= Task directions =
Render every line of the records below as a JSON list of strings, one string per line, omitting blank lines.

____

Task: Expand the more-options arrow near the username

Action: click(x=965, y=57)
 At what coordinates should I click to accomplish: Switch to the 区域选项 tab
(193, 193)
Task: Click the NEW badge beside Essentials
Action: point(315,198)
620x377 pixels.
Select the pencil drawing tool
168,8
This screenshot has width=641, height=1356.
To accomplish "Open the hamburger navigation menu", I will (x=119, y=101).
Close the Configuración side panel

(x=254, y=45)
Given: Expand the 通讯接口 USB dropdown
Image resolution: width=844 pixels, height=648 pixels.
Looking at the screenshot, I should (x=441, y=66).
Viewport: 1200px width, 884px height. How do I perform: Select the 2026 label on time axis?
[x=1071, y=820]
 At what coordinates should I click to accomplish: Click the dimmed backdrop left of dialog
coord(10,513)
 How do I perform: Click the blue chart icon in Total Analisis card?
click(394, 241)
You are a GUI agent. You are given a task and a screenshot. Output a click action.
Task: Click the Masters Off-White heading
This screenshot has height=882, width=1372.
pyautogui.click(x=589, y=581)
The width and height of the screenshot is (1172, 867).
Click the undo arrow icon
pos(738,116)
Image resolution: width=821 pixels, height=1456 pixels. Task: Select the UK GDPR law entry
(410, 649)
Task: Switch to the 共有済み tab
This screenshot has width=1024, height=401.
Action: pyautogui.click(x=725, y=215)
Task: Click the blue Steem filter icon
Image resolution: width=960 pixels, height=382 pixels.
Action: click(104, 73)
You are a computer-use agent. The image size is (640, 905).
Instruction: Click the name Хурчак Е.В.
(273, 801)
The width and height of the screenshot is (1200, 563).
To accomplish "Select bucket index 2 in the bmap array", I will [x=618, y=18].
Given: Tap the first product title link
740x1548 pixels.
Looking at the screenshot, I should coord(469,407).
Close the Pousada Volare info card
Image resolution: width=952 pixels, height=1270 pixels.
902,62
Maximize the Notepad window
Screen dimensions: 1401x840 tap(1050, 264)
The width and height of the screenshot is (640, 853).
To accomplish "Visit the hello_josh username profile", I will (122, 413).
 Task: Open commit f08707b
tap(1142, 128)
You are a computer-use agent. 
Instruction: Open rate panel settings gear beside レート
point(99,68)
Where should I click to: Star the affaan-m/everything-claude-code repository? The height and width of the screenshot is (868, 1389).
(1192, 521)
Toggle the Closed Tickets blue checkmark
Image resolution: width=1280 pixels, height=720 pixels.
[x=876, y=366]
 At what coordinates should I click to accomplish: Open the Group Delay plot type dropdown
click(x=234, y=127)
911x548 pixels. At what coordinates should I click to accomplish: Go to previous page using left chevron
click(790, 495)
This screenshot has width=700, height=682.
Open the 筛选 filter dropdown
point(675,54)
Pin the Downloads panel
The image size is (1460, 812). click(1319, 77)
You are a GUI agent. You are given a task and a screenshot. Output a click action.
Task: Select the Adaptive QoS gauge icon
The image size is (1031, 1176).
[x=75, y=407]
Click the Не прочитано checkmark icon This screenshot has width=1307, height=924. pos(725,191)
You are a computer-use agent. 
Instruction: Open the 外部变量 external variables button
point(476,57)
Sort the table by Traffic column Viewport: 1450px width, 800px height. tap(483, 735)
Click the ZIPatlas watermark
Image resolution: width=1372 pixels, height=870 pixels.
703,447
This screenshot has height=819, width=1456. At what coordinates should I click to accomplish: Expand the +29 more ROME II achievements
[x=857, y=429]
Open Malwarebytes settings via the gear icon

____

= Task output =
[
  "Task: Expand the more-options arrow near the username",
  "Action: click(x=965, y=57)",
  " At what coordinates should I click to accomplish: Switch to the 区域选项 tab",
  "(193, 193)",
  "Task: Click the NEW badge beside Essentials",
  "Action: point(315,198)",
  "620x377 pixels.",
  "Select the pencil drawing tool",
  "168,8",
  "This screenshot has width=641, height=1356.",
  "To accomplish \"Open the hamburger navigation menu\", I will (x=119, y=101).",
  "Close the Configuración side panel",
  "(x=254, y=45)",
  "Given: Expand the 通讯接口 USB dropdown",
  "Image resolution: width=844 pixels, height=648 pixels.",
  "Looking at the screenshot, I should (x=441, y=66).",
  "Viewport: 1200px width, 884px height. How do I perform: Select the 2026 label on time axis?",
  "[x=1071, y=820]",
  " At what coordinates should I click to accomplish: Click the dimmed backdrop left of dialog",
  "coord(10,513)",
  " How do I perform: Click the blue chart icon in Total Analisis card?",
  "click(394, 241)",
  "You are a GUI agent. You are given a task and a screenshot. Output a click action.",
  "Task: Click the Masters Off-White heading",
  "This screenshot has height=882, width=1372.",
  "pyautogui.click(x=589, y=581)",
  "The width and height of the screenshot is (1172, 867).",
  "Click the undo arrow icon",
  "pos(738,116)",
  "Image resolution: width=821 pixels, height=1456 pixels. Task: Select the UK GDPR law entry",
  "(410, 649)",
  "Task: Switch to the 共有済み tab",
  "This screenshot has width=1024, height=401.",
  "Action: pyautogui.click(x=725, y=215)",
  "Task: Click the blue Steem filter icon",
  "Image resolution: width=960 pixels, height=382 pixels.",
  "Action: click(104, 73)",
  "You are a computer-use agent. The image size is (640, 905).",
  "Instruction: Click the name Хурчак Е.В.",
  "(273, 801)",
  "The width and height of the screenshot is (1200, 563).",
  "To accomplish \"Select bucket index 2 in the bmap array\", I will [x=618, y=18].",
  "Given: Tap the first product title link",
  "740x1548 pixels.",
  "Looking at the screenshot, I should coord(469,407).",
  "Close the Pousada Volare info card",
  "Image resolution: width=952 pixels, height=1270 pixels.",
  "902,62",
  "Maximize the Notepad window",
  "Screen dimensions: 1401x840 tap(1050, 264)",
  "The width and height of the screenshot is (640, 853).",
  "To accomplish \"Visit the hello_josh username profile\", I will (122, 413).",
  " Task: Open commit f08707b",
  "tap(1142, 128)",
  "You are a computer-use agent. ",
  "Instruction: Open rate panel settings gear beside レート",
  "point(99,68)",
  "Where should I click to: Star the affaan-m/everything-claude-code repository? The height and width of the screenshot is (868, 1389).",
  "(1192, 521)",
  "Toggle the Closed Tickets blue checkmark",
  "Image resolution: width=1280 pixels, height=720 pixels.",
  "[x=876, y=366]",
  " At what coordinates should I click to accomplish: Open the Group Delay plot type dropdown",
  "click(x=234, y=127)",
  "911x548 pixels. At what coordinates should I click to accomplish: Go to previous page using left chevron",
  "click(790, 495)",
  "This screenshot has width=700, height=682.",
  "Open the 筛选 filter dropdown",
  "point(675,54)",
  "Pin the Downloads panel",
  "The image size is (1460, 812). click(1319, 77)",
  "You are a GUI agent. You are given a task and a screenshot. Output a click action.",
  "Task: Select the Adaptive QoS gauge icon",
  "The image size is (1031, 1176).",
  "[x=75, y=407]",
  "Click the Не прочитано checkmark icon This screenshot has width=1307, height=924. pos(725,191)",
  "You are a computer-use agent. ",
  "Instruction: Open the 外部变量 external variables button",
  "point(476,57)",
  "Sort the table by Traffic column Viewport: 1450px width, 800px height. tap(483, 735)",
  "Click the ZIPatlas watermark",
  "Image resolution: width=1372 pixels, height=870 pixels.",
  "703,447",
  "This screenshot has height=819, width=1456. At what coordinates should I click to accomplish: Expand the +29 more ROME II achievements",
  "[x=857, y=429]",
  "Open Malwarebytes settings via the gear icon"
]